▶ [Records provided]:
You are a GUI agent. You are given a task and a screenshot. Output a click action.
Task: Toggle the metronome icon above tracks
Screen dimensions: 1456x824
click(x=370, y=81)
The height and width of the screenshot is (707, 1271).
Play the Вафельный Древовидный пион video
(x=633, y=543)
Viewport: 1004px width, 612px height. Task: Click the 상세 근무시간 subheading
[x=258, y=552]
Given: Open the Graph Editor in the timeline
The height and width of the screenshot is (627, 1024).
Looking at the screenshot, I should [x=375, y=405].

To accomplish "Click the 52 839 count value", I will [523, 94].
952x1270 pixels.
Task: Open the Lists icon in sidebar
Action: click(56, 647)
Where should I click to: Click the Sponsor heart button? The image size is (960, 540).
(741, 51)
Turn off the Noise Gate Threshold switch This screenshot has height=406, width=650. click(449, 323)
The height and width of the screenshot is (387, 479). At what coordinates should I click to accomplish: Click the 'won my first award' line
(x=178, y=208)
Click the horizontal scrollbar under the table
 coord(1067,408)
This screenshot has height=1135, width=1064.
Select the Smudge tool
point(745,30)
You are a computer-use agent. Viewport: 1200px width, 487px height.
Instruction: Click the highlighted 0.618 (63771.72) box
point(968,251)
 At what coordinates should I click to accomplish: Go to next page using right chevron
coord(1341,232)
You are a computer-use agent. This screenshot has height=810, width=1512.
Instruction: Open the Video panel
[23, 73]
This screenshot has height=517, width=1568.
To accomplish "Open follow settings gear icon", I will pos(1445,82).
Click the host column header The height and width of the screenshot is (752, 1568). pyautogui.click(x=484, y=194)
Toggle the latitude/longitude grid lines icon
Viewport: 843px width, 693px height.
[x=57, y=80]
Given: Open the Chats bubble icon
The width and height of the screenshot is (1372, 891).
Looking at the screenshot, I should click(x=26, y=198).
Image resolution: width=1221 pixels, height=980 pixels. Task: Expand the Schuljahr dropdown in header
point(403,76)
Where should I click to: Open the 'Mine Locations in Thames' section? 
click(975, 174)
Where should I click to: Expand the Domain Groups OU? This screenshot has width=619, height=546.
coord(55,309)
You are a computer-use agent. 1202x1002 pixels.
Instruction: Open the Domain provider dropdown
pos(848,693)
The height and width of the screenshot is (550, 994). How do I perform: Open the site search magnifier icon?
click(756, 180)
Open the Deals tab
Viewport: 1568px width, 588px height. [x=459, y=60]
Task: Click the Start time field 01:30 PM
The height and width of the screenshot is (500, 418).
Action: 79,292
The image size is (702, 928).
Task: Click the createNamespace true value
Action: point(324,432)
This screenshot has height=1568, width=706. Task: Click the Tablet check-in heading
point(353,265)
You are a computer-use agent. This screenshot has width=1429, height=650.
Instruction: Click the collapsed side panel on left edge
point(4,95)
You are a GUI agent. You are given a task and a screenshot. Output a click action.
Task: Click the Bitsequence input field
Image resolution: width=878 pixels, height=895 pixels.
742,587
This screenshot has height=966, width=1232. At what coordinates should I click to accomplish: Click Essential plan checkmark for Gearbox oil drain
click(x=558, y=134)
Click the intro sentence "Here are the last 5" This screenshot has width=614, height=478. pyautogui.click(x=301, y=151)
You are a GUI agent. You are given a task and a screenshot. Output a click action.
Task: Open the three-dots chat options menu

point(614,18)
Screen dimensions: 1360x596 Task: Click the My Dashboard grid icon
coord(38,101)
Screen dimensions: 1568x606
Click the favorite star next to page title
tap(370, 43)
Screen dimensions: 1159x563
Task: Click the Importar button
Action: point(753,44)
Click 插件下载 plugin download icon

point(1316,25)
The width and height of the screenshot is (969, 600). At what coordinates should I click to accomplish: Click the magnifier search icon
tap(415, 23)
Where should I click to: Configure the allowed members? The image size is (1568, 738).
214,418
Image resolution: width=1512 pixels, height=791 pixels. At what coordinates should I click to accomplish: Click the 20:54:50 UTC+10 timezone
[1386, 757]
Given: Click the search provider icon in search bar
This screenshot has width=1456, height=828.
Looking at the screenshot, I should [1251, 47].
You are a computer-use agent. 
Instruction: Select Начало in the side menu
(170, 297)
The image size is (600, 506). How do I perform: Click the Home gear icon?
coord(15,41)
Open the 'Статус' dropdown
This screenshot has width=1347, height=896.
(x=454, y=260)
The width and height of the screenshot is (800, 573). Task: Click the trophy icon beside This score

▶ [What needs to be done]:
Write out all of the material again, swapping "Smudge tool" for "Blur tool" and leaving everything else unchanged.

▶ [Response to the task]:
You are a GUI agent. You are given a task and a screenshot. Output a click action.
Task: Toggle the metronome icon above tracks
Screen dimensions: 1456x824
click(x=370, y=81)
The height and width of the screenshot is (707, 1271).
Play the Вафельный Древовидный пион video
(x=633, y=543)
Viewport: 1004px width, 612px height. Task: Click the 상세 근무시간 subheading
[x=258, y=552]
Given: Open the Graph Editor in the timeline
The height and width of the screenshot is (627, 1024).
Looking at the screenshot, I should [x=375, y=405].

To accomplish "Click the 52 839 count value", I will [523, 94].
952x1270 pixels.
Task: Open the Lists icon in sidebar
Action: click(56, 647)
Where should I click to: Click the Sponsor heart button? The image size is (960, 540).
(741, 51)
Turn off the Noise Gate Threshold switch This screenshot has height=406, width=650. click(449, 323)
The height and width of the screenshot is (387, 479). At what coordinates should I click to accomplish: Click the 'won my first award' line
(x=178, y=208)
Click the horizontal scrollbar under the table
 coord(1067,408)
This screenshot has height=1135, width=1064.
Select the Blur tool
point(745,30)
You are a computer-use agent. Viewport: 1200px width, 487px height.
Instruction: Click the highlighted 0.618 (63771.72) box
point(968,251)
 At what coordinates should I click to accomplish: Go to next page using right chevron
coord(1341,232)
You are a computer-use agent. This screenshot has height=810, width=1512.
Instruction: Open the Video panel
[23, 73]
This screenshot has height=517, width=1568.
To accomplish "Open follow settings gear icon", I will pos(1445,82).
Click the host column header The height and width of the screenshot is (752, 1568). pyautogui.click(x=484, y=194)
Toggle the latitude/longitude grid lines icon
Viewport: 843px width, 693px height.
[x=57, y=80]
Given: Open the Chats bubble icon
The width and height of the screenshot is (1372, 891).
Looking at the screenshot, I should click(x=26, y=198).
Image resolution: width=1221 pixels, height=980 pixels. Task: Expand the Schuljahr dropdown in header
point(403,76)
Where should I click to: Open the 'Mine Locations in Thames' section? 
click(975, 174)
Where should I click to: Expand the Domain Groups OU? This screenshot has width=619, height=546.
coord(55,309)
You are a computer-use agent. 1202x1002 pixels.
Instruction: Open the Domain provider dropdown
pos(848,693)
The height and width of the screenshot is (550, 994). How do I perform: Open the site search magnifier icon?
click(756, 180)
Open the Deals tab
Viewport: 1568px width, 588px height. [x=459, y=60]
Task: Click the Start time field 01:30 PM
The height and width of the screenshot is (500, 418).
Action: 79,292
The image size is (702, 928).
Task: Click the createNamespace true value
Action: point(324,432)
This screenshot has height=1568, width=706. Task: Click the Tablet check-in heading
point(353,265)
You are a computer-use agent. This screenshot has width=1429, height=650.
Instruction: Click the collapsed side panel on left edge
point(4,95)
You are a GUI agent. You are given a task and a screenshot. Output a click action.
Task: Click the Bitsequence input field
Image resolution: width=878 pixels, height=895 pixels.
742,587
This screenshot has height=966, width=1232. At what coordinates should I click to accomplish: Click Essential plan checkmark for Gearbox oil drain
click(x=558, y=134)
Click the intro sentence "Here are the last 5" This screenshot has width=614, height=478. pyautogui.click(x=301, y=151)
You are a GUI agent. You are given a task and a screenshot. Output a click action.
Task: Open the three-dots chat options menu

point(614,18)
Screen dimensions: 1360x596 Task: Click the My Dashboard grid icon
coord(38,101)
Screen dimensions: 1568x606
Click the favorite star next to page title
tap(370, 43)
Screen dimensions: 1159x563
Task: Click the Importar button
Action: point(753,44)
Click 插件下载 plugin download icon

point(1316,25)
The width and height of the screenshot is (969, 600). At what coordinates should I click to accomplish: Click the magnifier search icon
tap(415, 23)
Where should I click to: Configure the allowed members? The image size is (1568, 738).
214,418
Image resolution: width=1512 pixels, height=791 pixels. At what coordinates should I click to accomplish: Click the 20:54:50 UTC+10 timezone
[1386, 757]
Given: Click the search provider icon in search bar
This screenshot has width=1456, height=828.
Looking at the screenshot, I should [1251, 47].
You are a computer-use agent. 
Instruction: Select Начало in the side menu
(170, 297)
The image size is (600, 506). How do I perform: Click the Home gear icon?
coord(15,41)
Open the 'Статус' dropdown
This screenshot has width=1347, height=896.
(x=454, y=260)
The width and height of the screenshot is (800, 573). Task: Click the trophy icon beside This score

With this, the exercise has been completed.